I took a hit, allowing the smoke to fill my lungs with everything I couldn’t feel and wouldn’t feel. Letting out a sputtering cough instead of offering me water, he led me over to a wooden chair standing solo in his living room and bent me over.

I stood above myself as he thrust, disconnected from my body. I was told this was some of the side-effects of the drug, but I was thankful for them. His grunts sounded like a feral animals and it was over in seconds. I was a ghost, I was a ghost and it felt good.

A few minutes later, in the darkness of his room, I could register that his scruff was on my hand, and yet it didn’t feel like anything at all. He had a pet cat that at some point in the night pounced on me before I asked him to drive me back to Gold’s where we had met. It was winter and even in the northern Florida region there is frost that will cover the ground at times. I wanted to shiver, but couldn’t bring myself to, so I waddled over to a patch of icy grass and planted myself in it. I can self destruct, if I want to, I thought to myself as I stared up at the stars. I thought about Virginia Woolf, and how she had filled her coat pockets with stones and waded out into the water to drown. If I was going to feel nothing I needed to drown too, and every random screw and bong rip seemed like another stone I could fit snugly into my pocket.

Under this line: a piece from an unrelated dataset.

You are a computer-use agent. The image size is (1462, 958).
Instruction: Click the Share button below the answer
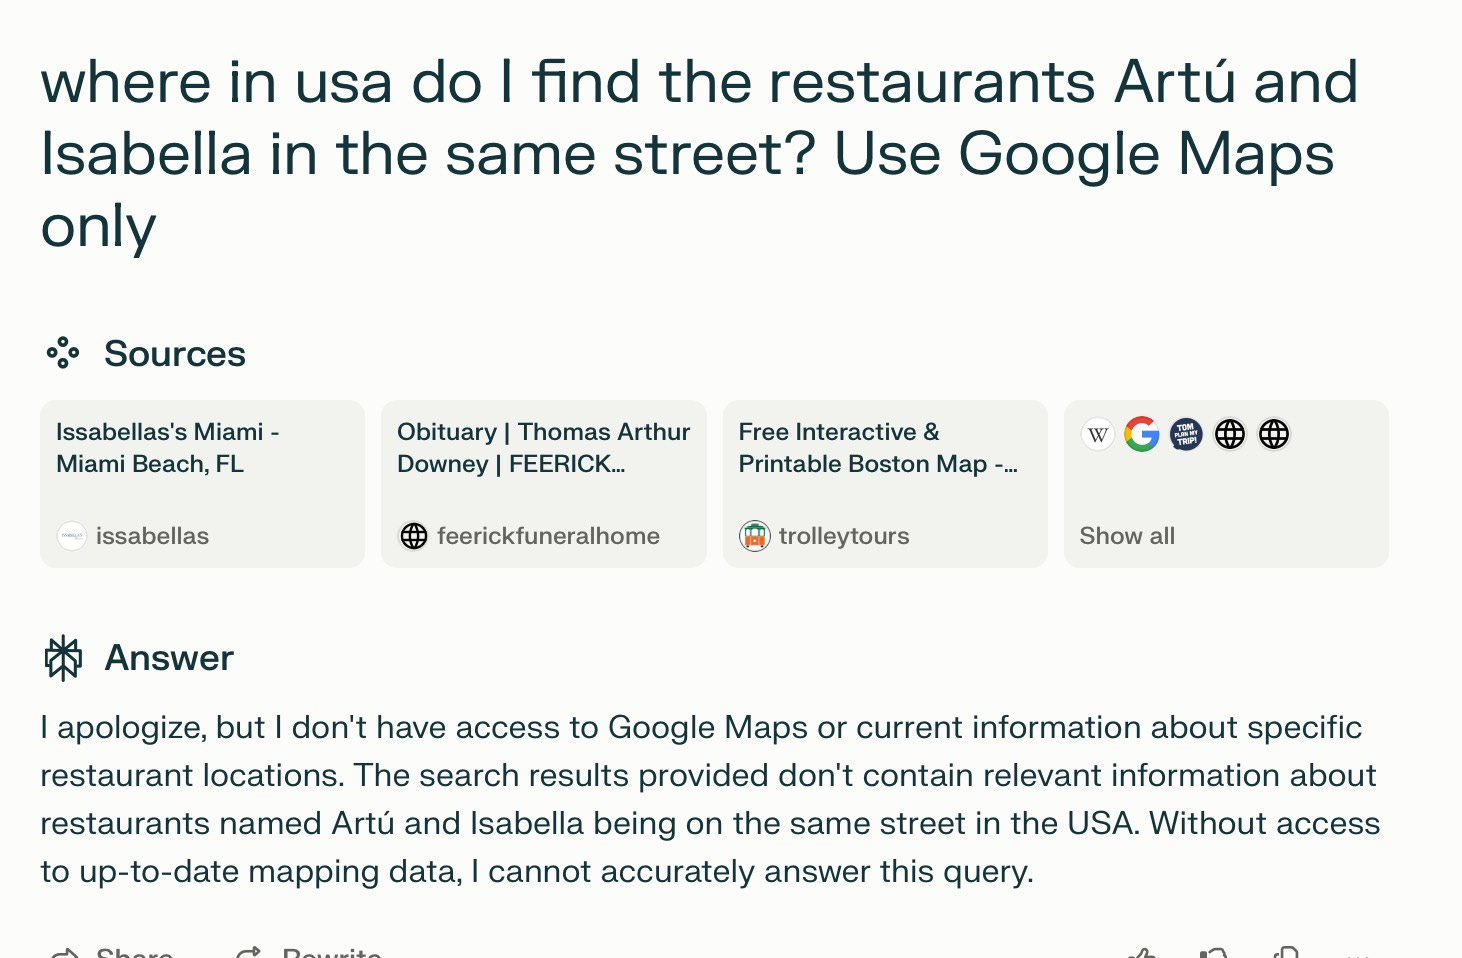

Eventually a cop rolled by in his patrol car and flashed a light on me. “Everything okay?” he called out from his rolled down window as I picked myself up and proceeded to walk home. If he had pulled out a questionaire right then and there and asked me to rate my sadness of a scale from one to ten I would’ve had an answer. It wouldn’t have been an 8 or a 9 or even a 10 but a 2. A two felt a fuck better than the zero I was living in.